Dauerbaustelle Finanzausgleichsreform
Mit dem Finanzausgleichsgesetz 2017 kam es zu einer Vereinfachung der Ertragsanteilsverteilung der Gemeinden und zu mehr Verantwortung der Länder für Transferbeziehungen. Es bestehen Zusatzmittel im Rahmen des Strukturfonds sowie 2017 eine Einmalzahlung für Migration. Insgesamt stiegen die Finanzzuweisungen des Bundes an die Gemeinden von 2016 auf 2017 um 178 Mio. Euro. Eine Neuausrichtung im Sinne eines modernen und ausgewogenen Finanzausgleichs ist jedoch nicht gelungen. Vor allem das Scheitern der geplanten Aufgabenorientierung im November 2018 ist kritisch zu sehen.
Ausblick
Die Prognosen zeigen, dass – bei gleichbleibenden Rahmenbedingungen – von einer stabilen Entwicklung der Gemeindefinanzen ausgegangen werden kann. Es bestehen allerdings einige Risikofaktoren, welche für die künftigen Entwicklungen ausschlaggebend sind: • Können die Ausgabendämpfungspfade für Gesundheit und Pflege eingehalten werden?

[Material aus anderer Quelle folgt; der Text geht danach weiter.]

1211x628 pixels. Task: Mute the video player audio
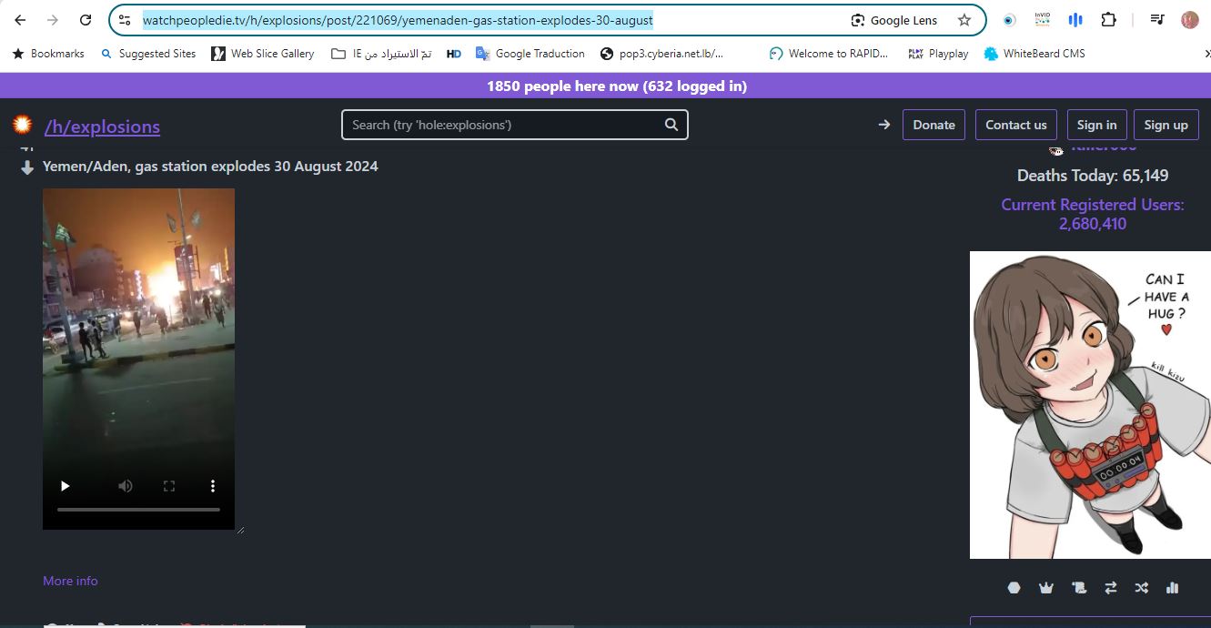coord(126,486)
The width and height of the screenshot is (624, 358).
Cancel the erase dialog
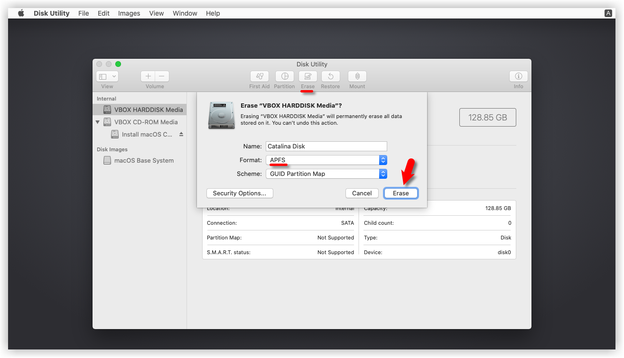click(x=362, y=193)
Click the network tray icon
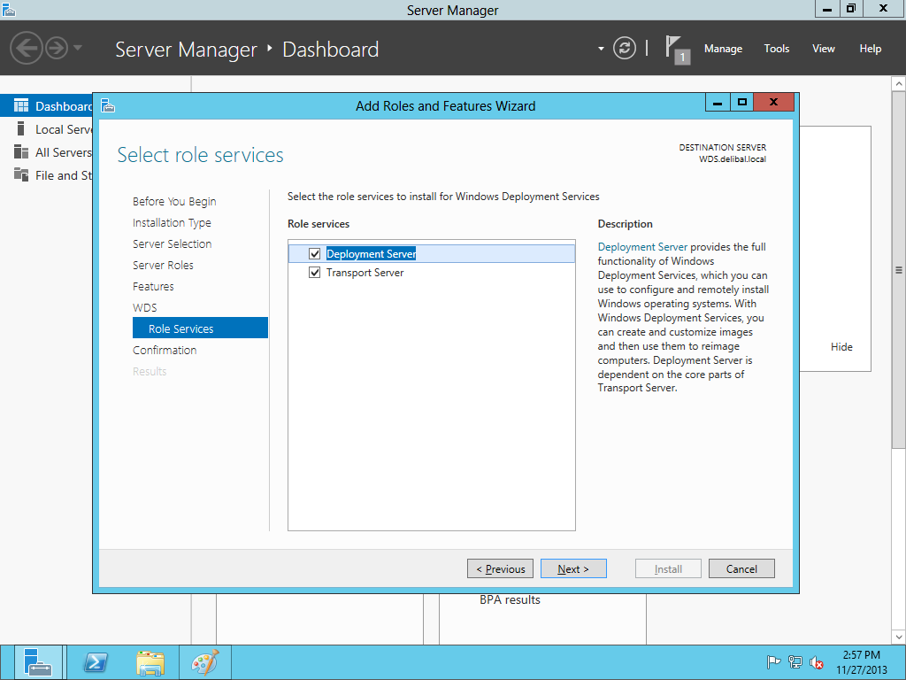Viewport: 906px width, 680px height. [x=795, y=662]
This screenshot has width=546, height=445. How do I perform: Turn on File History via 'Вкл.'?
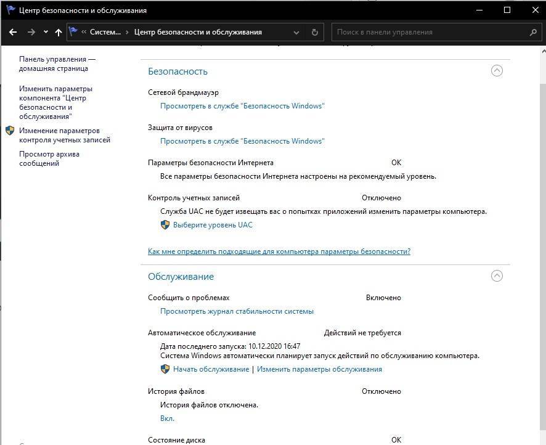(x=167, y=418)
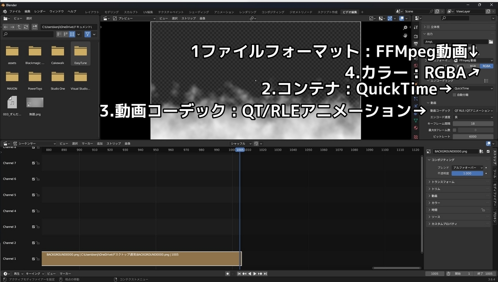Click the back arrow in file browser
The height and width of the screenshot is (282, 498).
click(6, 27)
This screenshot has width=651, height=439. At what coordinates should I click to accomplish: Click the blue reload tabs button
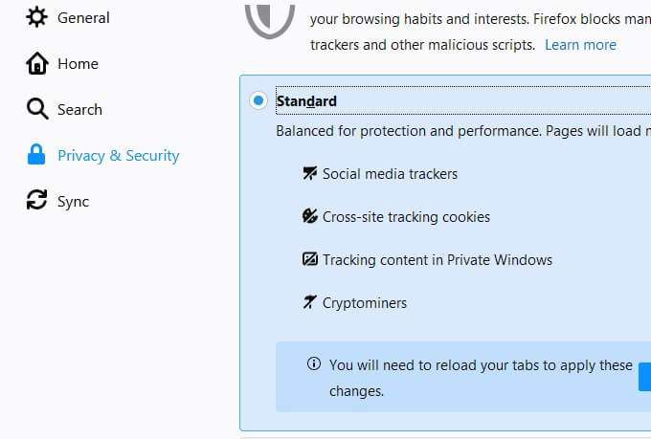[644, 377]
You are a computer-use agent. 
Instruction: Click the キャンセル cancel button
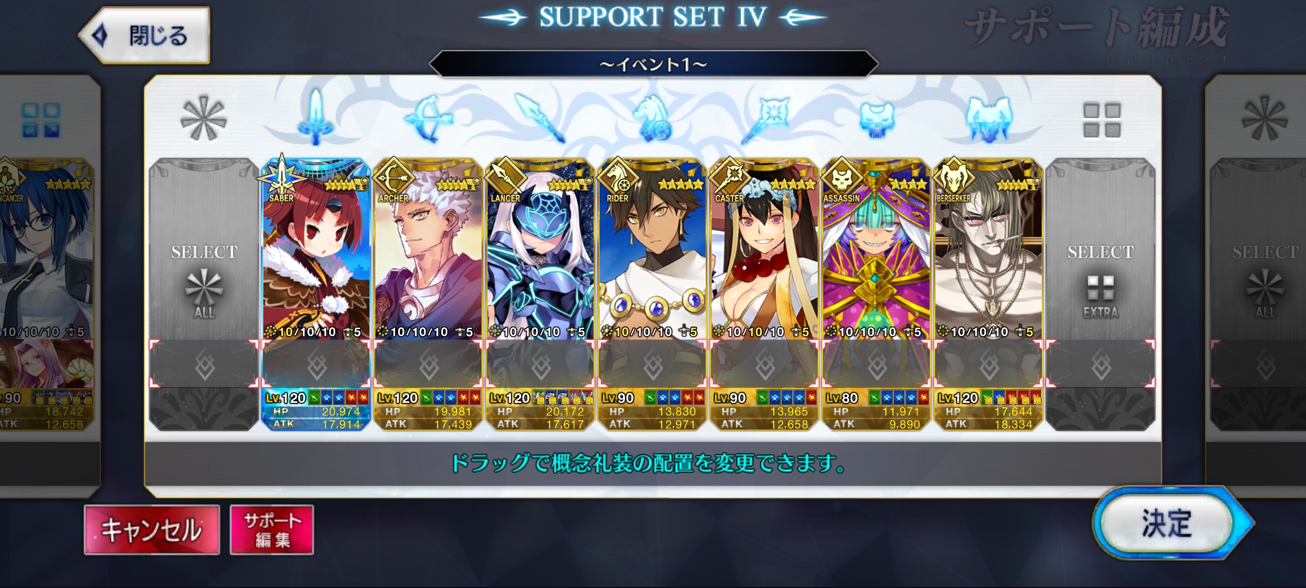[x=152, y=530]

• Werden die Gemeinden die geplante Steuerreform auf Bundesebene ohne ausreichende Kompensation mittragen müssen?
• Kann eine von Bund, Ländern und Gemeinden gemeinsam getragene, nachhaltige Pflegefinanzierung ge- schaffen werden?

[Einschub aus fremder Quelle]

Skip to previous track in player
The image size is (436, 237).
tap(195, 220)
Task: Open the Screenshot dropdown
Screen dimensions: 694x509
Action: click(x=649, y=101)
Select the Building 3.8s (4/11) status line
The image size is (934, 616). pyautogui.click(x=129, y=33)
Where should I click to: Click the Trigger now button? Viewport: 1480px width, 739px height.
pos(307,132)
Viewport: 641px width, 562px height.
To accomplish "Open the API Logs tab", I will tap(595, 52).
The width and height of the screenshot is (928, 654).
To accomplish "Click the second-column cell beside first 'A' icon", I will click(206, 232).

Zusätzlich zu diesen Unsicherheitsfaktoren gilt es, auch andere Entwicklungen zu berücksichtigen. Nachhaltigkeit im Steuerungsprozess wird für die Kommunen immer wichtiger, etwa mithilfe der von den Vereinten Nationen verabschiedeten 17 Ziele für nachhaltige Entwicklung (SDGs). Darüber hinaus empfiehlt es sich, sich stärker mit den Instrumenten zu Kooperation und Koordination im Bundesstaat auseinanderzusetzen und die Mehr-Ebenen-Steuerung zu verbessern.

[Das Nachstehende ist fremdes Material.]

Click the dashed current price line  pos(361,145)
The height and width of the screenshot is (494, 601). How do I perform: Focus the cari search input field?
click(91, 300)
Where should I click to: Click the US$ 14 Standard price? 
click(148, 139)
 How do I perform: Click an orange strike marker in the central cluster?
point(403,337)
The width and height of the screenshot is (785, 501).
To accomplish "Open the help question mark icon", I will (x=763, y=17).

Insgesamt zeigt sich, dass der mit dem FAG 2017 beworbene „Einstieg in den Umstieg“ leider keine Fortsetzung gefunden hat. Umso wichtiger wäre es nun, die noch verbleibende Zeit der aktuellen Finanzausgleichsperiode zu nutzen, um weitere Schritte in Richtung eines modernen und steuerbaren Finanzausgleichs zu setzen (v.a. Aufgabenorientierung) und damit eine wichtige Grundlage für stabile Gemeindefinanzen sicherzustellen.